Re: Exporting a unique ino/dev pair to user space

Amir Goldstein <amir73il@xxxxxxxxx> · Thu, 7 Jun 2018 10:38:51 +0300

On Thu, Jun 7, 2018 at 12:38 AM, Mark Fasheh <mfasheh@xxxxxxx> wrote:
> Hi,
>
> We have an inconsistency in how the kernel is exporting inode number /
> device pairs for user space. There's of course stat(2) and statx(2),
> but aside from those we simply dump inode->i_ino and super->s_dev. In
> some cases, the dumped values differ from what is returned via stat(2)
> or statx(2). Some filesystems might even show duplicate (but
> internally different!) pairs when the raw i_ino/s_dev is used.
>
> Some examples where we dump raw ino/dev:
>
> - /proc/<pid>/maps.

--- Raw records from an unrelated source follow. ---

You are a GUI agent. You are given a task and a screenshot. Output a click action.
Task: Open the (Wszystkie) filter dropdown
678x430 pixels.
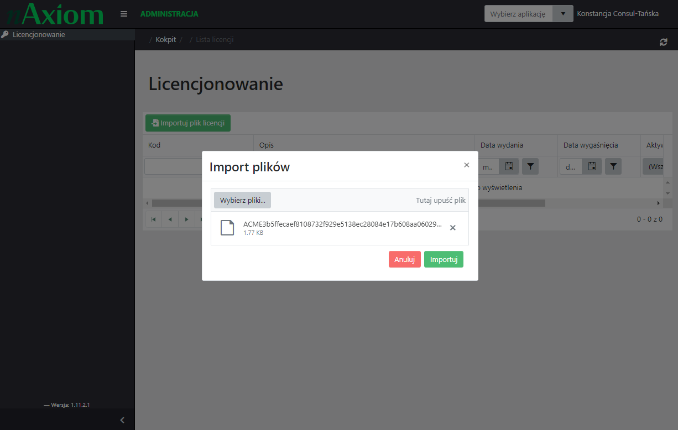[658, 166]
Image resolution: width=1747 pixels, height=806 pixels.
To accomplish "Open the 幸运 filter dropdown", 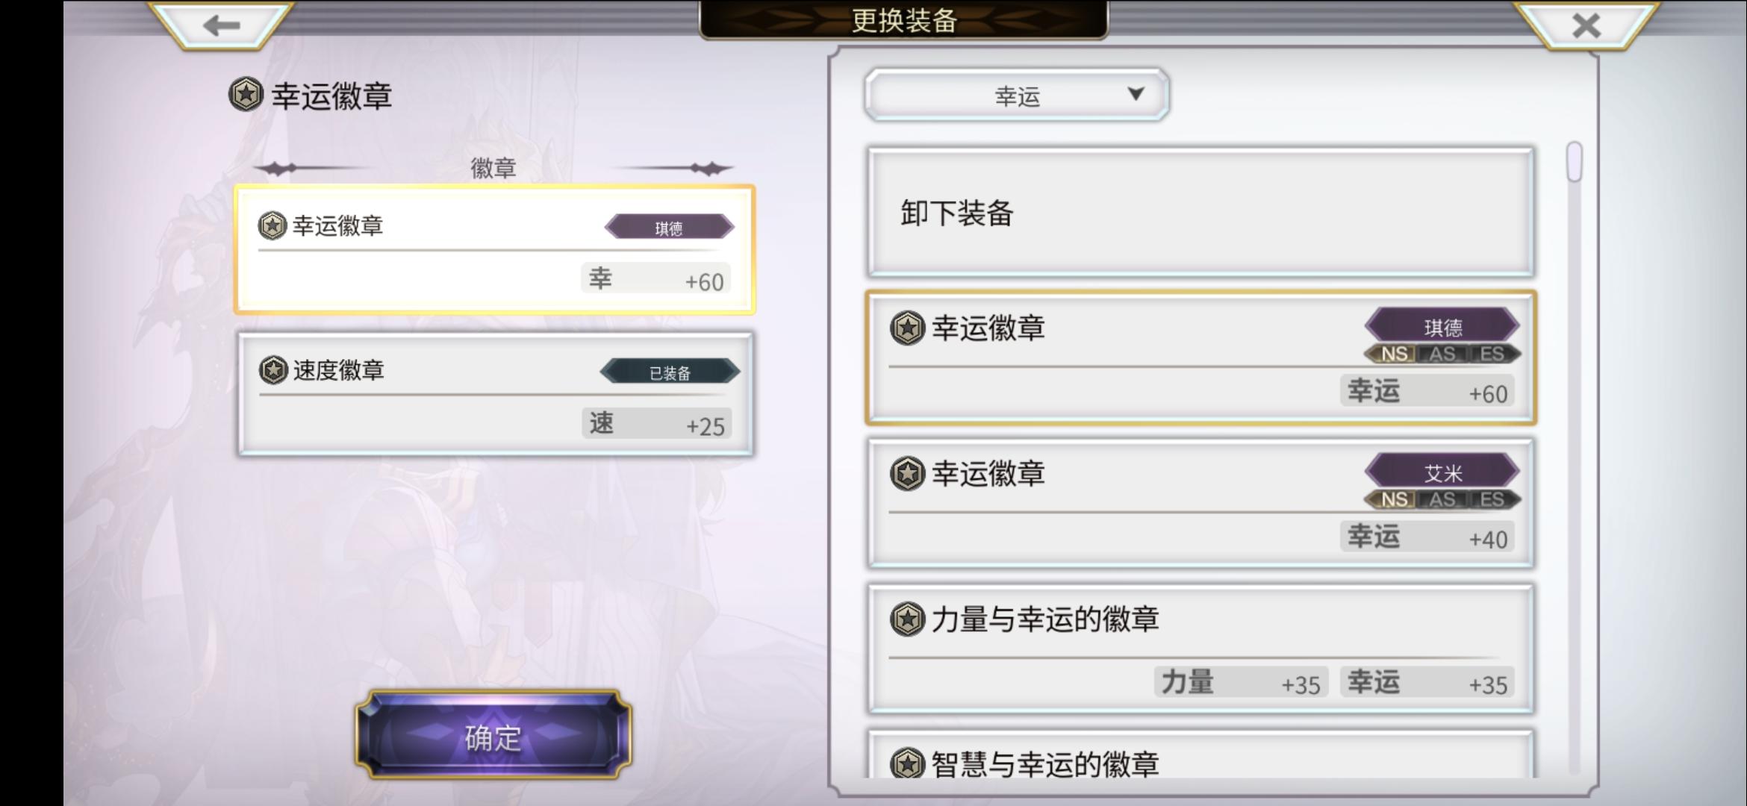I will 1016,96.
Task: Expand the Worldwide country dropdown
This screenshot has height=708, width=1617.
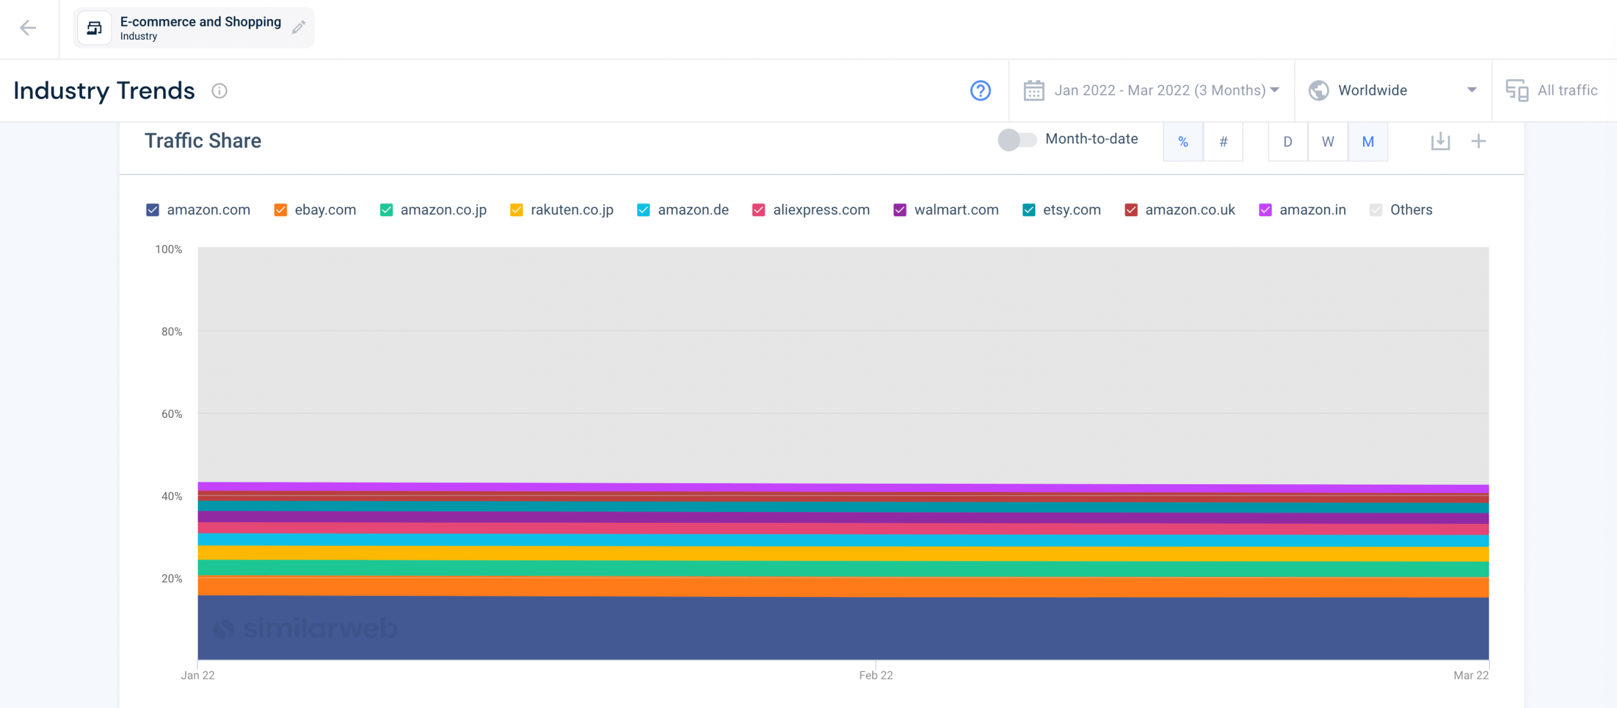Action: pyautogui.click(x=1393, y=90)
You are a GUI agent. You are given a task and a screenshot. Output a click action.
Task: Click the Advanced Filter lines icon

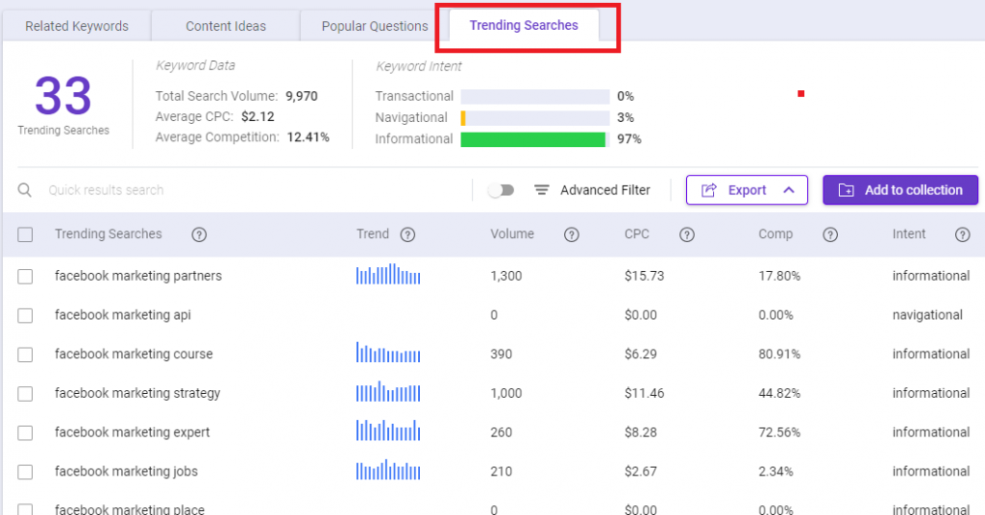coord(542,190)
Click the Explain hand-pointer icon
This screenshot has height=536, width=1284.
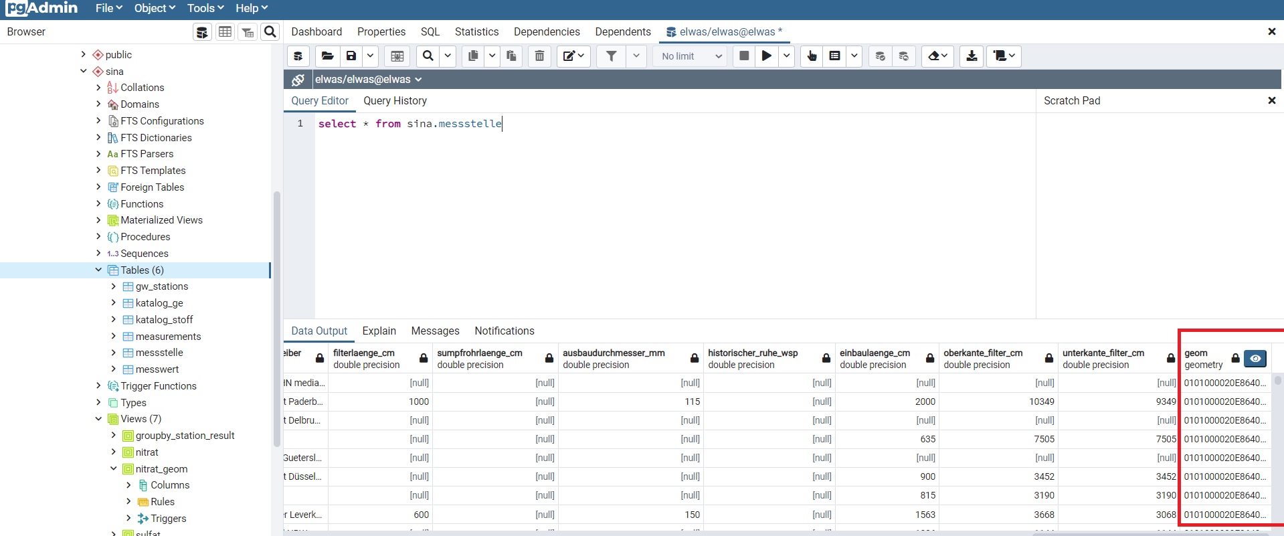(x=812, y=56)
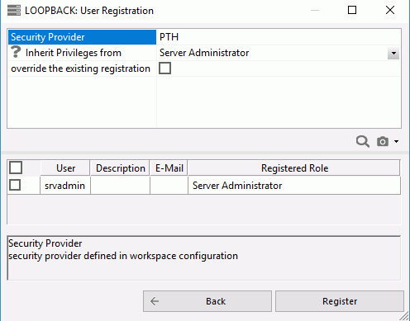This screenshot has height=321, width=410.
Task: Maximize the User Registration window
Action: click(352, 10)
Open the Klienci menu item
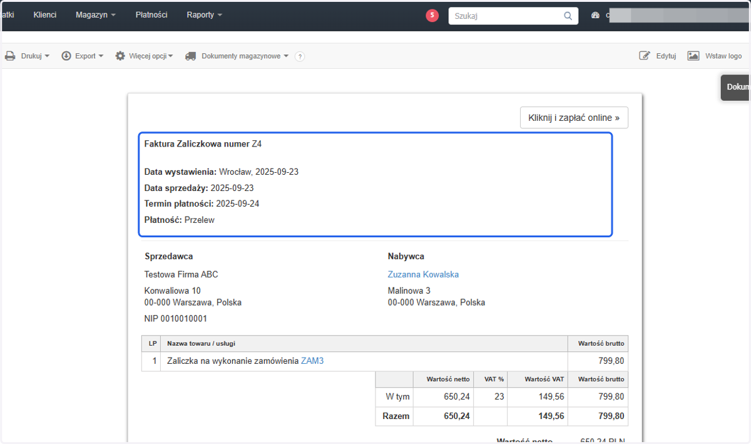The height and width of the screenshot is (444, 751). point(45,14)
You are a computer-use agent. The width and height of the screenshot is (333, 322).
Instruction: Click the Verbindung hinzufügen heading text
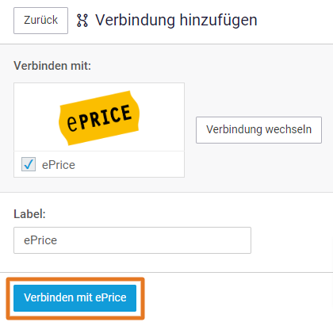click(176, 20)
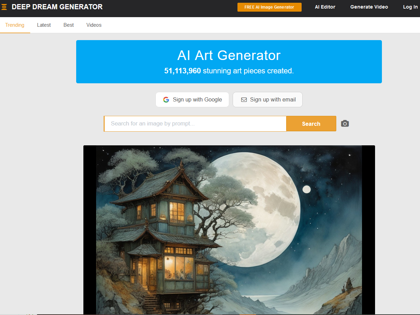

I've written about how this confuses lsof(8):
>   https://marc.info/?l=linux-btrfs&m=130074451403261&w=2
>
> - Unsurprisingly, many VFS tracepoints dump ino and/or dev. See
>   trace/events/lock.h or trace/events/writeback.h for examples.
>
> - eventpoll also dumps the raw ino/dev pair via ep_show_fdinfo()
>
> - Audit records the raw ino/dev and passes them around. We do seem to
>   have paths printed from audit as well, but if it's printed with the
>   wrong ino/dev pair I believe my point still stands.
>

knfsd also looks at i_ino. I converted one or two of these places
to getattr callbacks recently, but there are still some more.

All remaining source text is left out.